I always thought that Japan and Germany had a mutual defense treaty which required either one to declare war if any country declared war on either.
Japan initiated hostilities, Germany was not obliged to bail them out. In the event, Hitler might feared that the U.S. would finish off Japan and then turn on Germany. Official American policy at the start of the war was to devote 80% of our resources to Europe and 20% to the Pacific. After Midway, the Pacific got more resources, but it was still largely a side show from the bigger war. If the U.S. only had to take on Japan, we would really have steamrollered them, and been left with a big well oiled military machine and an unsinkable aircraft carrier, HMS Great Britain.

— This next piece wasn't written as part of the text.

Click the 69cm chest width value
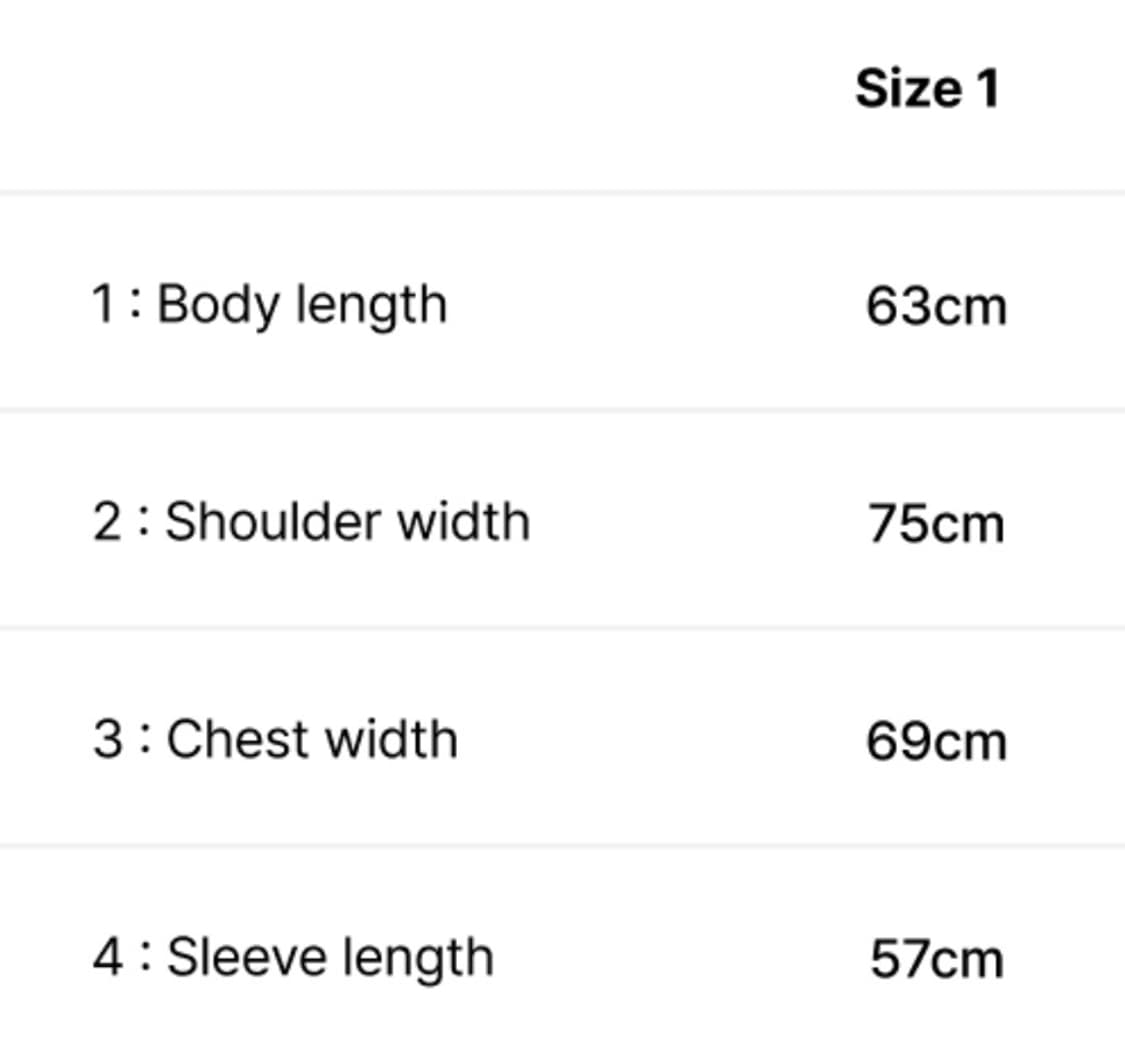Viewport: 1125px width, 1048px height. 936,741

It's more than just that, though. The U.S. was effectively at war with Germany long before any formal declarations were made anyway. The U.S. was shipping arms to Great Britain across the North Atlantic under U.S. Navy escort.
I've never understood this idiotic infatuation with war declarations or even open military attacks like Pearl Harbor as a benchmark for determining when a war "officially" began.
The Pact presented the condition "ARTICLE 3....to assist one another with all political, economic and military means when one of the three contracting powers is attacked..." by a country not already involved in the war,"
Technically though, the US and the allies didn't attack Japan so Germany was not obliged to declare war on the US based on the pact.
No, mutual assistance agreement.
German generals were shocked Hitler declared war on America. His greatest folly and there were a lot of them but that one took the cake.